== What you need to do ==
All that is wanted is an exact copy of the line containing "Image resolution: width=1920" and the lines after it, through the end of the records.

(Stored data)
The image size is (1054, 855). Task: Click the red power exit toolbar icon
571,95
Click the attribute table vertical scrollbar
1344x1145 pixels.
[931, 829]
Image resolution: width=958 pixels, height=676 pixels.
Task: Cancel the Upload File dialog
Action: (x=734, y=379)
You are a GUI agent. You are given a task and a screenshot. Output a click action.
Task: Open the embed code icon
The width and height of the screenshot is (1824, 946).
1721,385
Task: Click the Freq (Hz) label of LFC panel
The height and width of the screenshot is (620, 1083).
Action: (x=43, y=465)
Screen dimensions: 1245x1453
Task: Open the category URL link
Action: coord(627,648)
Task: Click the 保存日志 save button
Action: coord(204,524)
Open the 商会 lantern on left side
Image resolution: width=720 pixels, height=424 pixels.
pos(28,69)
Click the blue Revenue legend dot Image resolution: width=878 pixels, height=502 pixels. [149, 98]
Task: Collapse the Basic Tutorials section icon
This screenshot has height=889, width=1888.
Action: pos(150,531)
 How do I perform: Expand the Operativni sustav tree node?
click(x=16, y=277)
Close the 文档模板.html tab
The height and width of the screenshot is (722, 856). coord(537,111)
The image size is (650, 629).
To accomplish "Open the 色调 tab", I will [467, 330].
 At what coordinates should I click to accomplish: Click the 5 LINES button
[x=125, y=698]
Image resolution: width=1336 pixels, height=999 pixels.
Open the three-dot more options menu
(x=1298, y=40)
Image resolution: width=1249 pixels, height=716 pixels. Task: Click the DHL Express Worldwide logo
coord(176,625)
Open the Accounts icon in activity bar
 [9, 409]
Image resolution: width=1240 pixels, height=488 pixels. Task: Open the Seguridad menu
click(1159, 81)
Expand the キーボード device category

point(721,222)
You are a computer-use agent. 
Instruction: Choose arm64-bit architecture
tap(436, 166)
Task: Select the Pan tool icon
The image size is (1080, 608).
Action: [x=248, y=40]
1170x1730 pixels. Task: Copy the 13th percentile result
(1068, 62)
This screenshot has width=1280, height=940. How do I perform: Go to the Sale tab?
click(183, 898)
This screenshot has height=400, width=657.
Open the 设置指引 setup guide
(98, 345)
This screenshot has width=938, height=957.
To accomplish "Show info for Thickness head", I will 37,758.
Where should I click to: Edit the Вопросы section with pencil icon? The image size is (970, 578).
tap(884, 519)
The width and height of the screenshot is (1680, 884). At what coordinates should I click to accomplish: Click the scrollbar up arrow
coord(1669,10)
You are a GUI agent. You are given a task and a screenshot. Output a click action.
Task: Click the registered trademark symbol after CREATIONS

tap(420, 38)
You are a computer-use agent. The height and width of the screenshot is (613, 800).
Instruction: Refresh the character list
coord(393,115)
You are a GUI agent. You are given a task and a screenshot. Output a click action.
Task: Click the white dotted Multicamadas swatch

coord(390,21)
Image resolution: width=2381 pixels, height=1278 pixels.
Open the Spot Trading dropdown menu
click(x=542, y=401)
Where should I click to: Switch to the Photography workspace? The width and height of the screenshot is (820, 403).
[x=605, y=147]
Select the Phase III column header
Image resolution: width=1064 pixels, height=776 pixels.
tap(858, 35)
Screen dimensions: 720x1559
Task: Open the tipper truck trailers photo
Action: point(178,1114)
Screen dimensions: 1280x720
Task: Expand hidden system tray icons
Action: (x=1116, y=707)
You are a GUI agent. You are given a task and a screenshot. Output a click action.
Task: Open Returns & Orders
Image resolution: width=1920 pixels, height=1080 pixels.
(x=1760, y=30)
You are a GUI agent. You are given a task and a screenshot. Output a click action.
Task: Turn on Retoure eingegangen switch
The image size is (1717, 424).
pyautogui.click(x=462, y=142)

== Answer ==
Image resolution: width=1920 pixels, height=1080 pixels.
(x=1760, y=30)
You are a GUI agent. You are given a task and a screenshot. Output a click action.
Task: Turn on Retoure eingegangen switch
The image size is (1717, 424).
pyautogui.click(x=462, y=142)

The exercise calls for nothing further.